One of our favorite pizza joints is undergoing a renovation. We love this place. We could walk in, sit down and not even have to say anything. Rose, Ali and everyone else would just know.

It’s one of at least two stores in this local chain built in an old gas station. Part of the charm of these two restaurants was the quirkiness that came from stuffing a pizza n’ beer eatery into a service station: tables in the service bay with a thin veneer of decor (adeptly seasoned by everything ever cooked there), the funky traffic flow inside and the bathrooms outside.

The other ex-gas station restaurant we frequented was abandoned and a shiny new one built in a somewhat post-modern Italianate concrete box with elaborate landscaping. Inside  is the  most sound wave-richocheting interior that could be conceived. The food has never been the same.

We’re hoping for a better outcome for this restaurant, but have already learned that at least one of the well-seasoned ovens won’t be making the change over. It was so old, repair parts can’t be found.


6-27 US Pizza inside
One last look. The view from our favorite table.

Pizza: the quest

Finding foods from the homeland, or food that tastes like the stuff you grew up with but can’t duplicate in your own kitchen, is an endless quest. For our family, that culinary holy grail is finding a pie that tastes like it came from the ovens of the Star Tavern in Orange, N.J., or the Starlite in West Orange, N.J.  Pizza, cheese only, was a meatless Friday tradition in our house.

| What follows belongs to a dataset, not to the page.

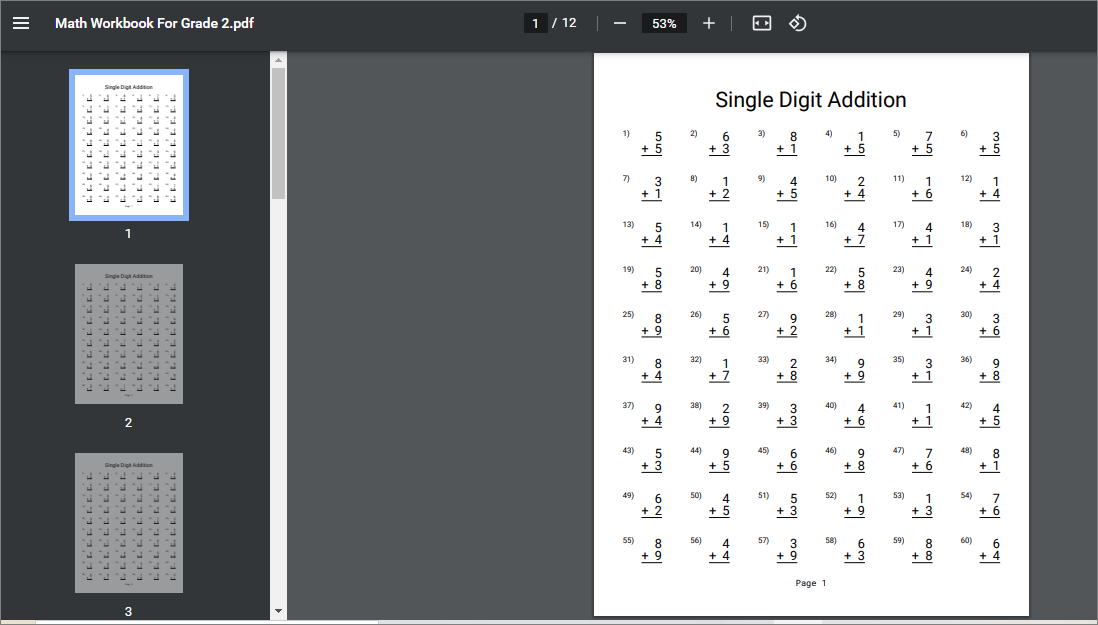Click the current page number field
The image size is (1098, 625).
(536, 23)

Among Jerseyans and New Yorkers, there is always discussion about whose neighborhood joint makes the best tomato pie. When Jerseyans and New Yorkers are separated from their home soil, wherever they congregate, the discussion inevitably evolves into what place comes closest to making the perfect pie of their memories.  For us, it’s that mysterious combination of  sauce, cheese and crust with burnt spots, all imbued with that taste that only a half-century or older oven can make. (One final test is whether or not there is “pizza juice” that runs out over the crust and anoints the paper plate as the pointed end of the slice is lifted to the lips.)

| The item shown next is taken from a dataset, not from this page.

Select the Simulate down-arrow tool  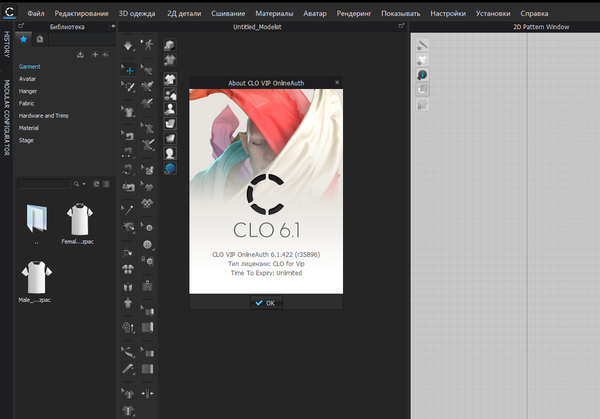click(128, 46)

In San Diego, Bronx Pizza [Motto: “Just like back home.”] is one of those places whose name is whispered in hallowed tones among former New Jerseyans and New Yorkers.  At lunchtime, the kitchen moved fast, and the line of customers did too.

TOMATO PIE -- Ready to eat.
PIZZA DRESSING -- No pizzeria table is properly set without parmesan and red pepper. Oregano at table is a plus.
SLICES TO GO -- Counter offers a bevy of choices for the two-slices-and-a-coke-to-go crowd. (Note: In the South, "coke" is a generic term for all carbonated soft drinks. Don't call it "soda," and please don't call it a "pop" unless you're using it to wash down a salted nut roll or lefse.)